For decades, Atlantic menhaden have been at the center of persistent and often heated debate in the Chesapeake Bay: is the industrial menhaden fishery operating sustainably, or is it putting the ecosystem at risk?
The challenge, according to a recent report from Virginia Public Radio, is that the data needed to answer that question definitively has never been fully settled, and fishing has continued in the meantime.
Menhaden are rarely eaten directly by humans, but they play a foundational role in the marine food web. As reported, Scott Harper once said, “humans do not eat menhaden, but just about everything else in the marine environment does,” a quote Virginia Public noted remains central to the debate more than 20 years later.
The uncertainty has prompted efforts to better understand menhaden abundance in Chesapeake Bay. A federal bill headed to the president’s desk would allocate $2.5 million for a study conducted by NOAA. Additional proposals include a Virginia Assembly Bill requesting a study, a petition before the Virginia Marine Resources Commission (VMRC), and an industry-funded research effort.

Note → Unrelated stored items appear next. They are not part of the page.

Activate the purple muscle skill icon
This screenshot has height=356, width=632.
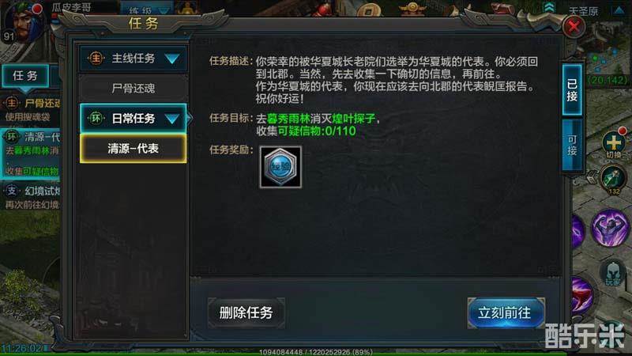610,228
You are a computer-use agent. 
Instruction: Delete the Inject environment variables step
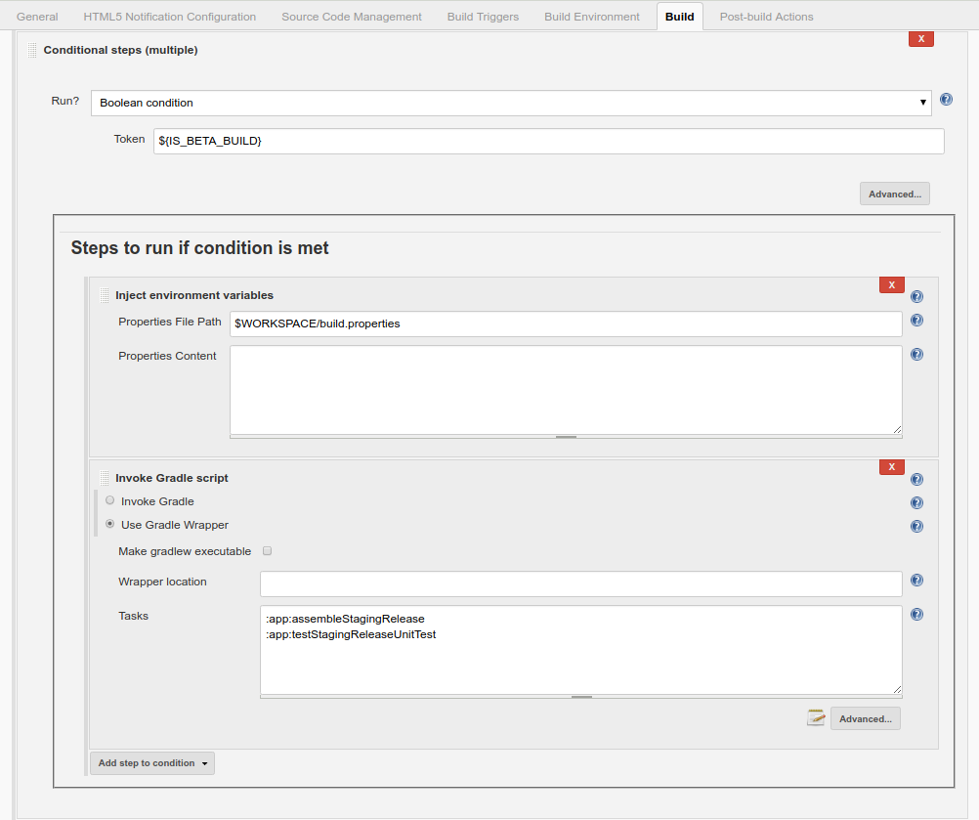(x=891, y=284)
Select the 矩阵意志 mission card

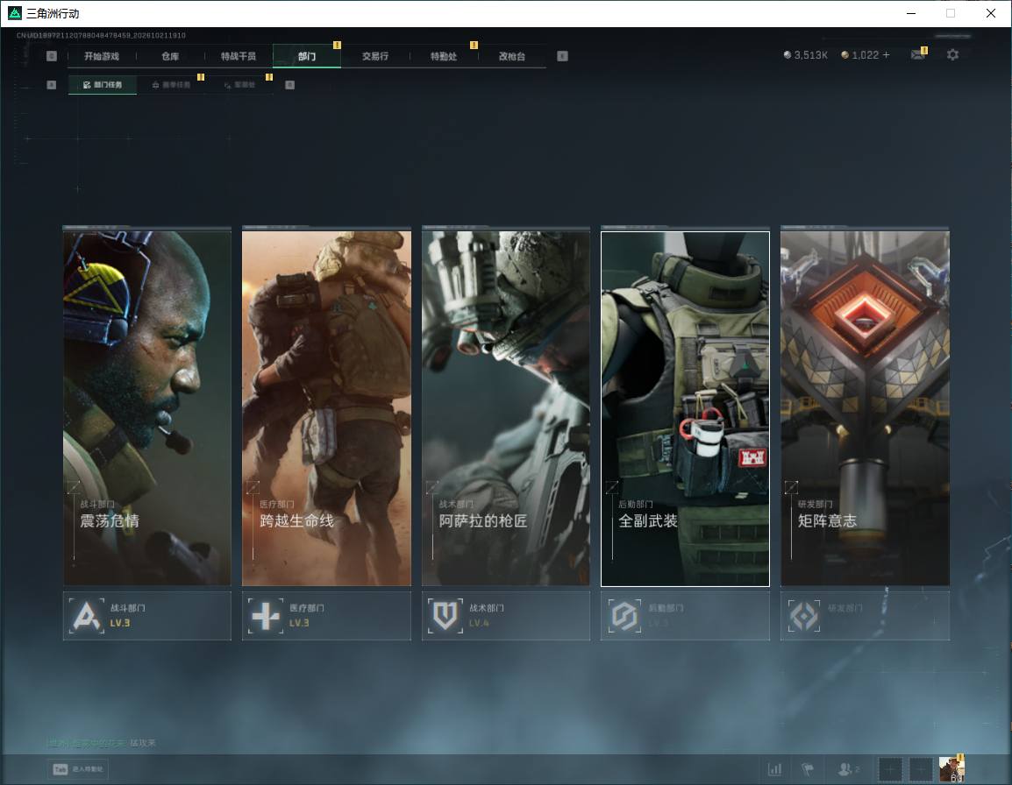point(865,407)
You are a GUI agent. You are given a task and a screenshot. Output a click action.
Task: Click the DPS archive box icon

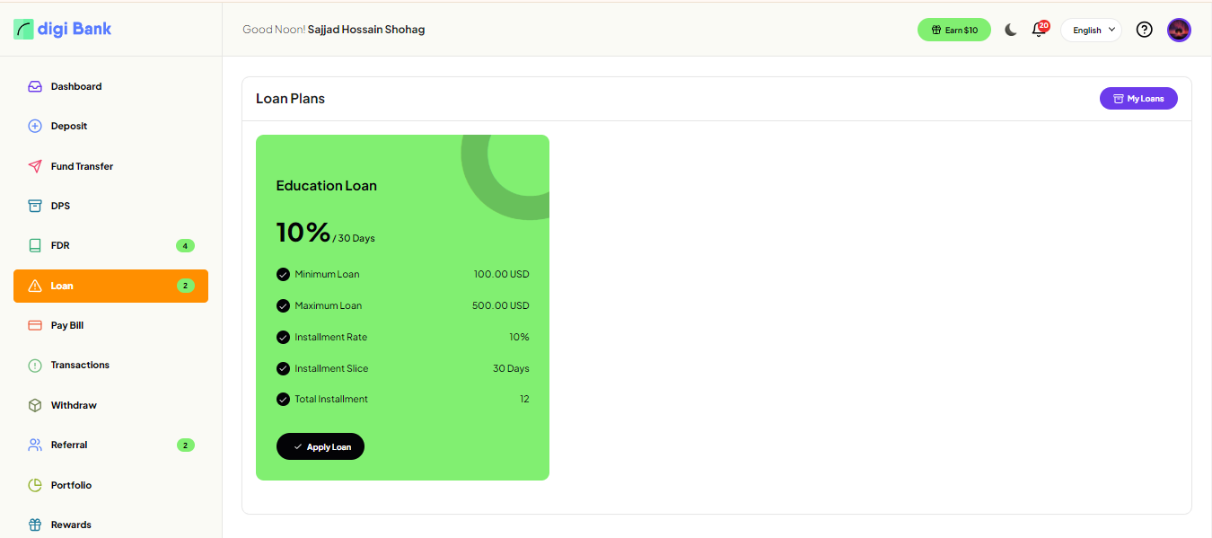(x=35, y=206)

Not everyone believes more studies will lead to meaningful action. “What I see here, which is a little cynical, is an effort to continue to study,” shared David Reed, executive director of the Chesapeake Legal Alliance, in an interview with Virginia Public. “It’s just, ‘well, can I have another three million dollars to do a different study?’… and it just feels like a road to nowhere.”
Reed, a former biologist turned attorney, said he is concerned that scientific processes are being used to delay decisions rather than resolve long-standing questions. While the Chesapeake Legal Alliance was not involved in the most recent VMRC petition, it has previously backed efforts to restrict industrial menhaden fishing, which supplies Omega Protein with hundreds of thousands of tons of menhaden each year.

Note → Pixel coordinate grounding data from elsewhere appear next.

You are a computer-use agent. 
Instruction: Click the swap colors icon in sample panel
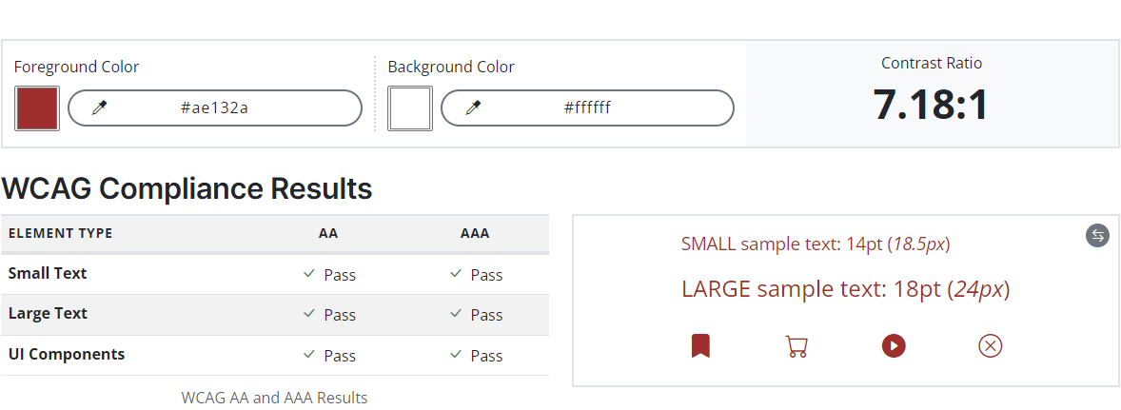tap(1097, 235)
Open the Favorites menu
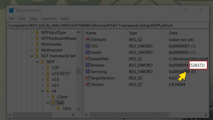This screenshot has height=120, width=213. point(49,19)
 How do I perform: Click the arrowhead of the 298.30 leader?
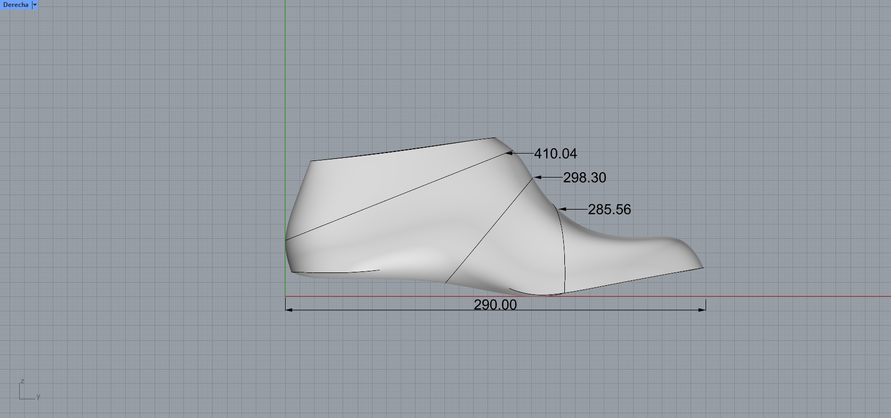click(x=537, y=178)
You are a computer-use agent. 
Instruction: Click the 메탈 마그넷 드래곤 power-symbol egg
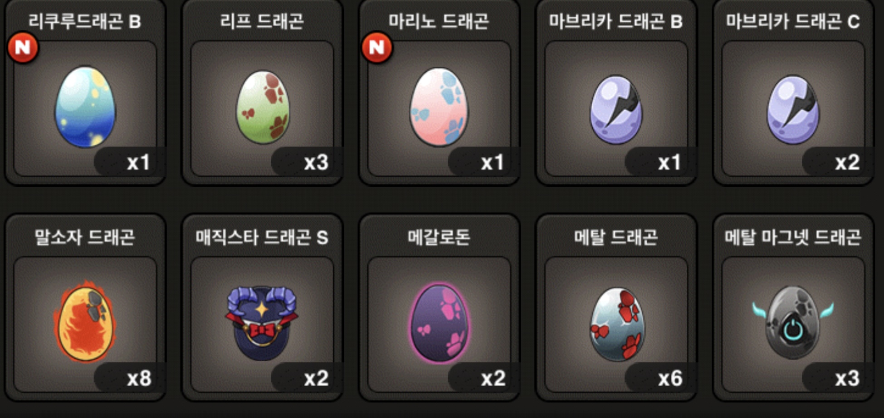pos(793,322)

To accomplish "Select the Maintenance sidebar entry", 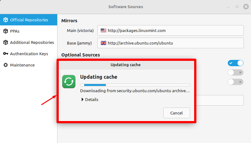I will click(22, 65).
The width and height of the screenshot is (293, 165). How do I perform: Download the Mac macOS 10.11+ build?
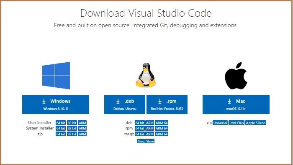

Omega Protein operates one reduction plant supplied by six fishing vessels and six spotter planes. The company maintains that its fishery is sustainable and supported by existing science. However, historical records cited in the report paint a more complicated picture. A 1975 NOAA report referenced by Virginia Public documented the disappearance of older menhaden between 1954 and 1968, attributing those changes to increased fishing efficiency, a growing fleet, and longer fishing seasons.

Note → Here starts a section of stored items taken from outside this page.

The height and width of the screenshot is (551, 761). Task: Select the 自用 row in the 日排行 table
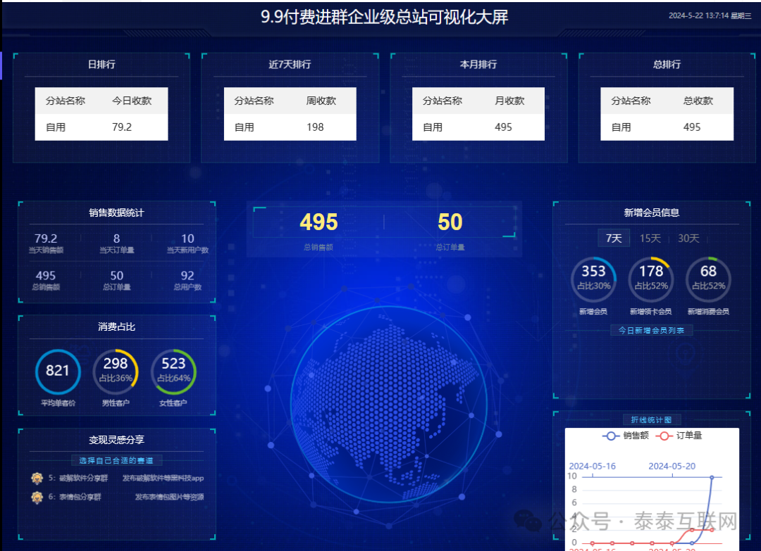pos(101,127)
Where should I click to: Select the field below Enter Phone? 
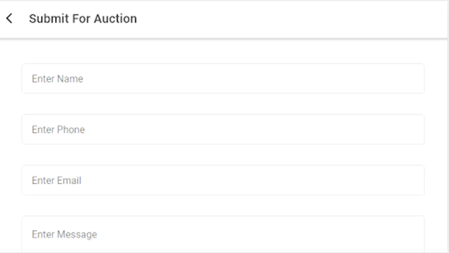[223, 180]
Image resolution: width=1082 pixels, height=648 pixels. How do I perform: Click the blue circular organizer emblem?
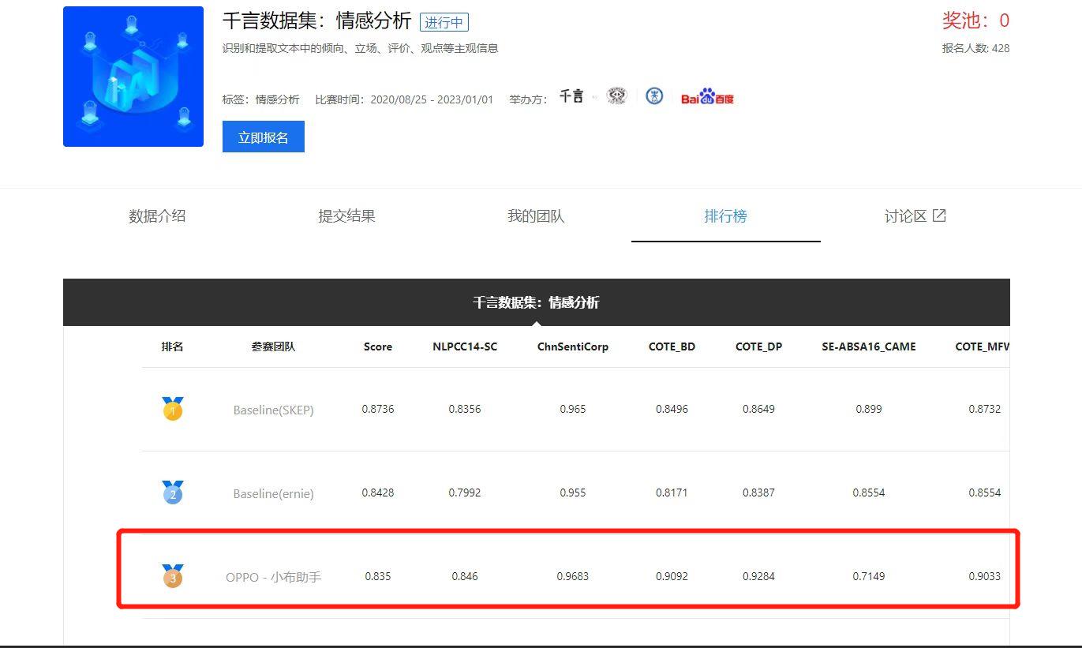tap(654, 96)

Beyond Chesapeake Bay, menhaden’s importance is often poorly understood by the public, according to a separate article by Ryan Lockwood of the Theodore Roosevelt Conservation Partnership. Lockwood wrote that many people are unfamiliar with menhaden until they hear them referred to by common regional names like bunker or pogy.
Once people understand what menhaden are, Lockwood shared, their role as a keystone species quickly becomes clear, particularly as forage for striped bass, tuna, redfish, and other marine life. During a Mid-Atlantic road trip, Lockwood spoke with charter captains, conservation leaders, and coastal residents who connected menhaden abundance to everything from sportfishing to whale sightings.
As new studies are proposed and debated, the question facing managers, fishermen, and policymakers remains whether additional research will finally provide clarity or simply prolong a discussion that has already spanned decades.